C’est probablement à cause de ce souvenir, et sans doute aussi pour échapper à l’influence de Paris, que Melun fut choisi pour la réunion de l’assemblée provinciale. Cette assemblée se composait de quarante-huit membres. A la tête du clergé était le général des Mathurins, ordre qui possédait de grands biens à Paris ; les deux archevêques de Paris et de Sens et les autres évêques de la province ne figuraient point par exception parmi les membres.
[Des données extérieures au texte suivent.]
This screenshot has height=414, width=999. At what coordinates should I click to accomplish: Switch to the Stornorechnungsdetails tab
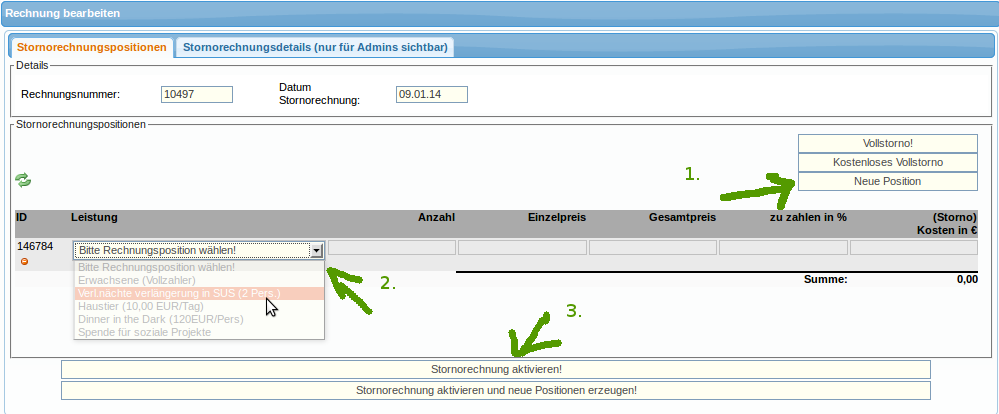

Dans la noblesse, on remarquait le duc du Châtelet, président ; le comte de Crillon, le marquis de Guerchy, le prince de Chalais, le vicomte de Noailles, MM. Molé et Talon, qui représentaient les familles parlementaires ; dans le tiers-état, les maires des principales villes, des avocats, des cultivateurs, et parmi ceux-ci M. Cretté de Palluel, maître de poste à Dugny, près Saint-Germain, un des membres les plus actifs de la Société d’agriculture de Paris, et dont Arthur Young parle avec les plus grands éloges.

Le duc du Châtelet, fils de la célèbre amie de Voltaire, créé duc en 1777, ancien ambassadeur en Autriche et en Angleterre, était alors colonel des gardes françaises, haute dignité militaire qui appartenait ordinairement à un maréchal. Le comte de Crillon, fils du duc de ce nom et arrière-neveu du compagnon d’armes d’Henri IV, avait le grade de maréchal-de-camp. Le vicomte de Noailles, second fils du maréchal de Mouchy et par conséquent frère du prince de Poix, était colonel des chasseurs d’Alsace, et passait pour un des meilleurs officiers de son temps ; beau-frère de La Fayette, il avait combattu avec lui sous Washington pour l’indépendance américaine. Ces trois hommes, placés par leur naissance au premier rang de la noblesse française, professaient les opinions les plus généreuses, et allaient en donner d’éclatantes preuves aux états de 1789.